• DATA:
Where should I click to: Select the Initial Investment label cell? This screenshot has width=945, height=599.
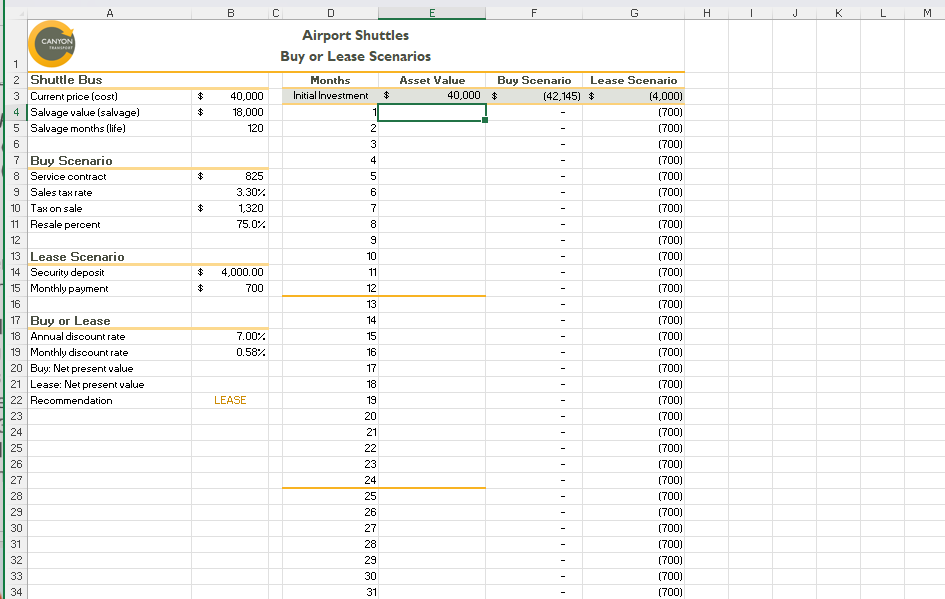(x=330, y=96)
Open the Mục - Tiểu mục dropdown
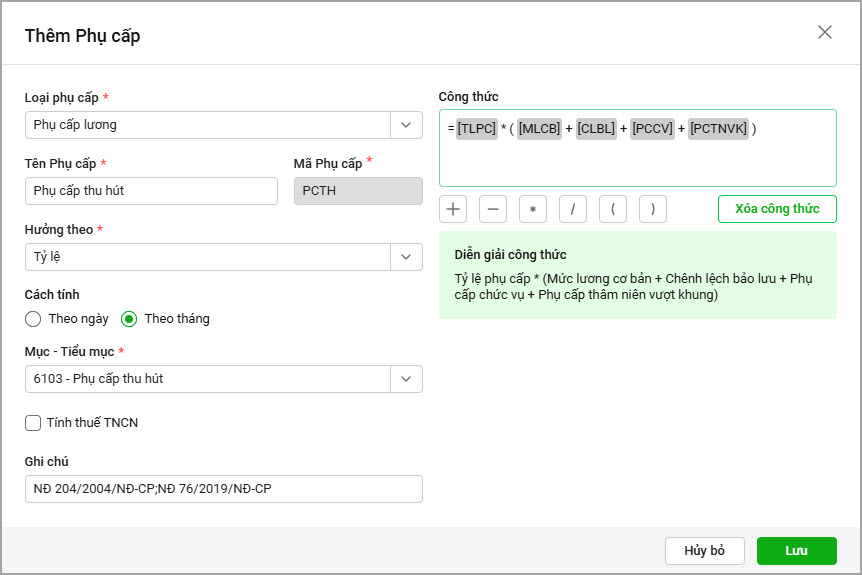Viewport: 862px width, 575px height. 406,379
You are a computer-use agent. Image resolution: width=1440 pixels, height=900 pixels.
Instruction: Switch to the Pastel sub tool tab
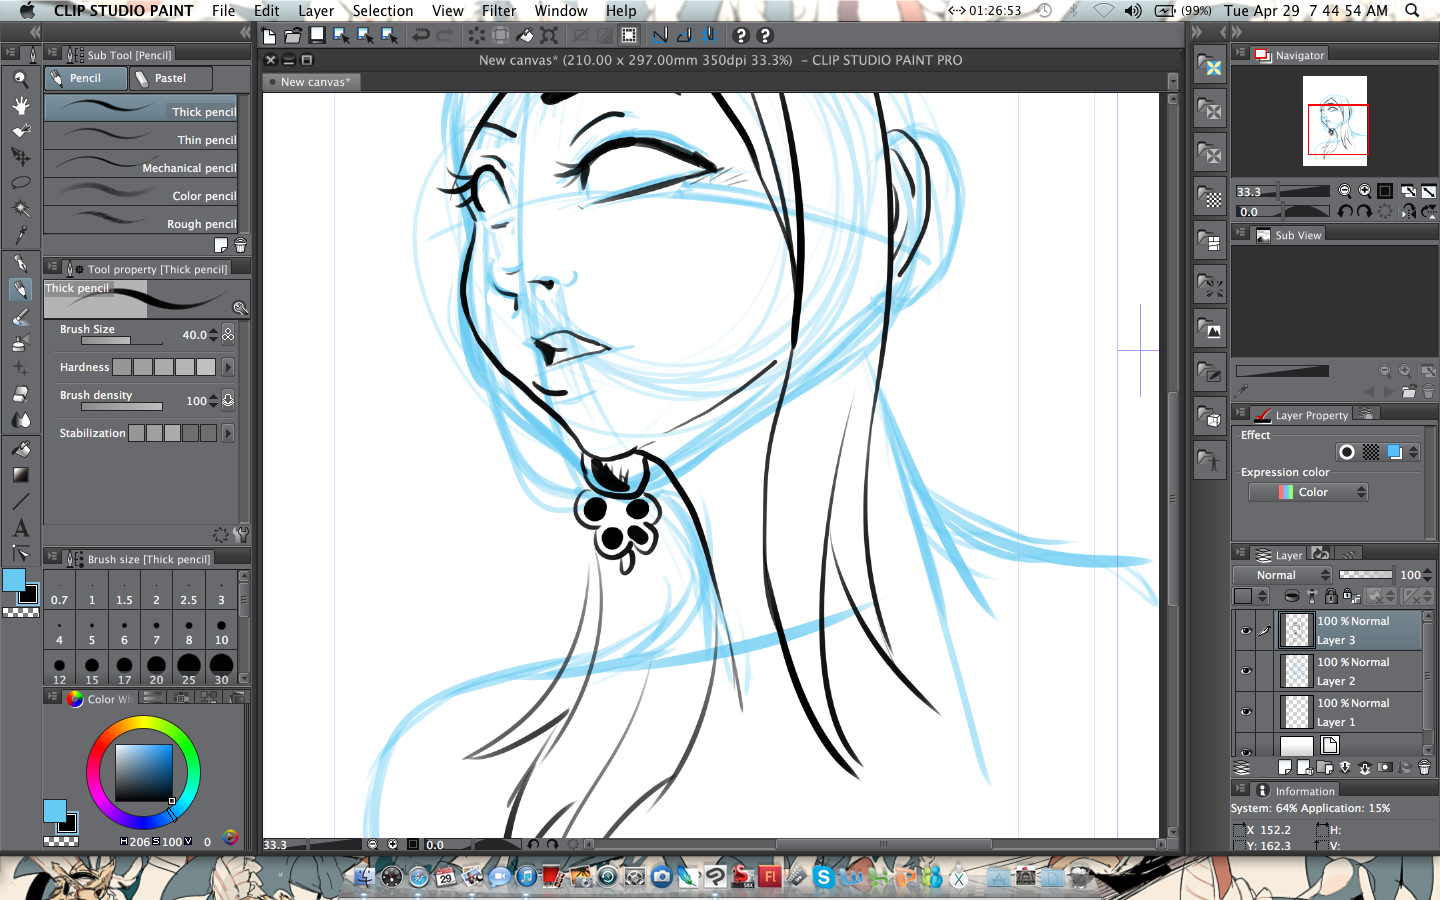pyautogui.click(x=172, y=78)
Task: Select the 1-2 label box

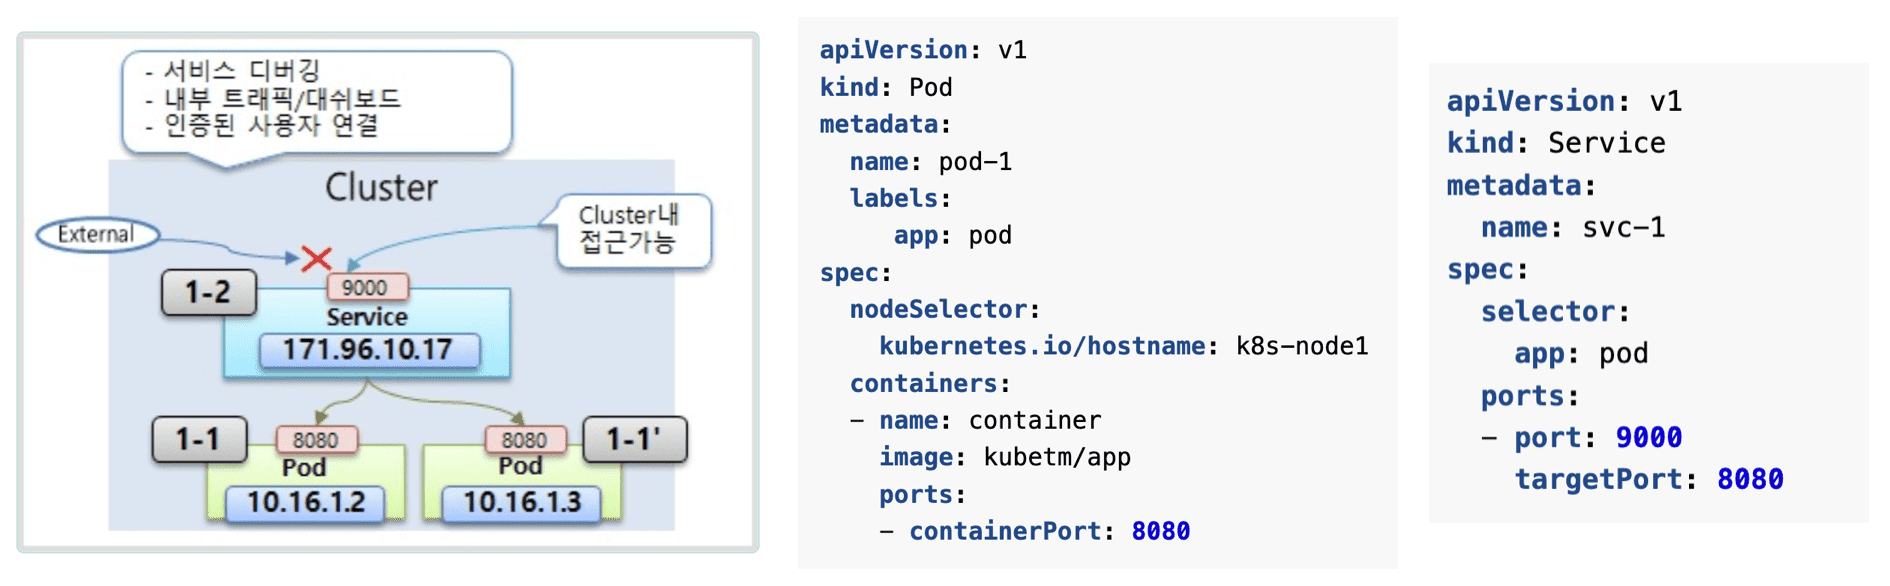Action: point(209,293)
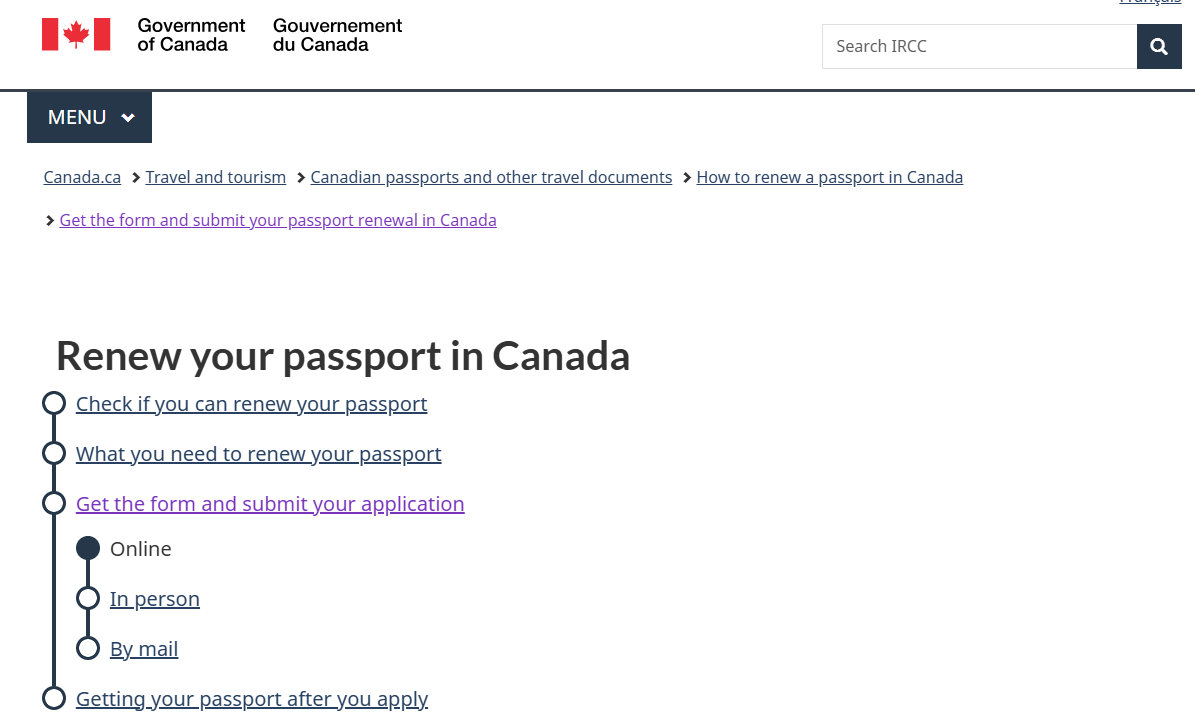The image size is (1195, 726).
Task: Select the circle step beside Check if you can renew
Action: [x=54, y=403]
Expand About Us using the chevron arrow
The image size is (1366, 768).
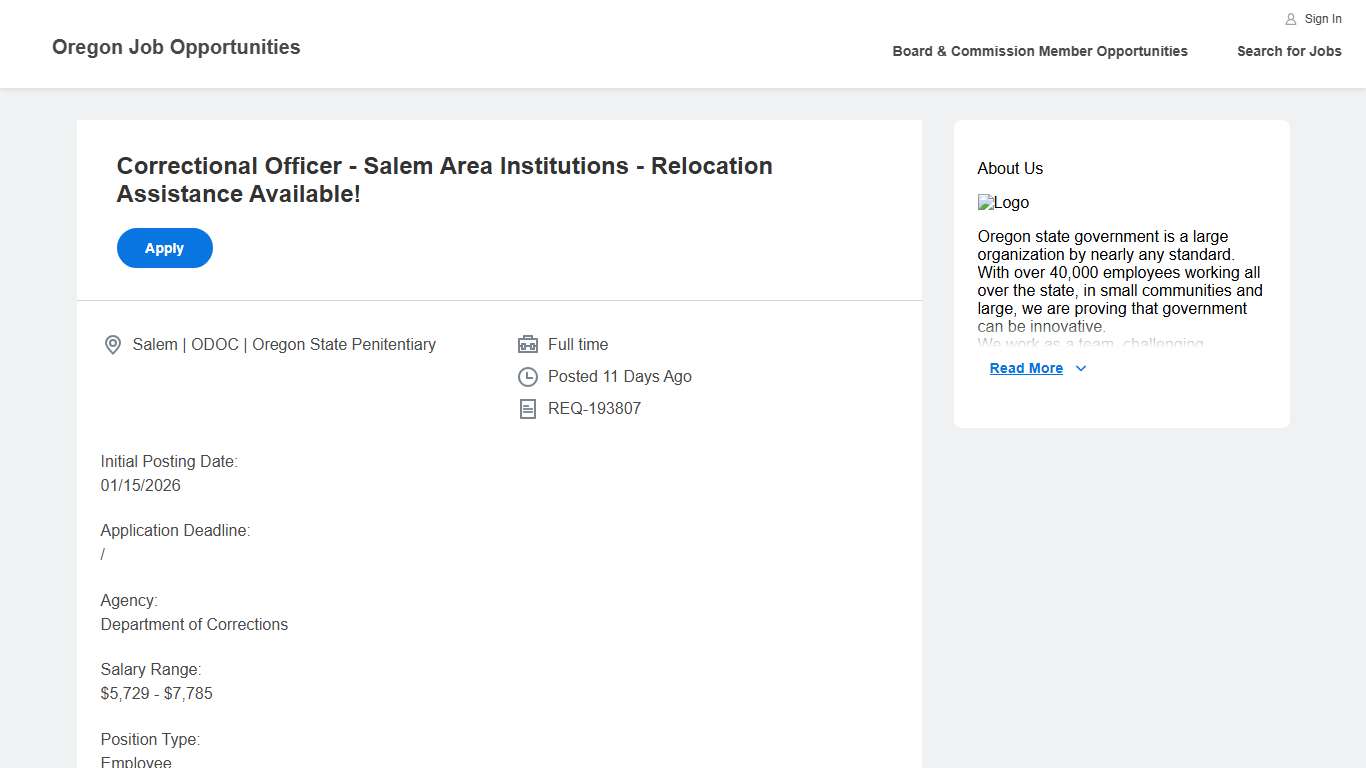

• YOUR TASK: An exact copy of all the entries is required, and it must contain no pictures.

• RESPONSE:
Where should I click to: Select the Initial Investment label cell? This screenshot has width=945, height=599.
(x=330, y=96)
Open the Mục - Tiểu mục dropdown
Viewport: 862px width, 575px height. 406,379
You are a computer-use agent. Image resolution: width=1440 pixels, height=900 pixels.
Instruction: Switch to the Pastel sub tool tab
pyautogui.click(x=172, y=78)
Task: Select the 1-2 label box

Action: point(209,293)
The image size is (1195, 726).
Task: Select the circle step beside Check if you can renew
Action: [x=54, y=403]
Expand About Us using the chevron arrow
The image size is (1366, 768).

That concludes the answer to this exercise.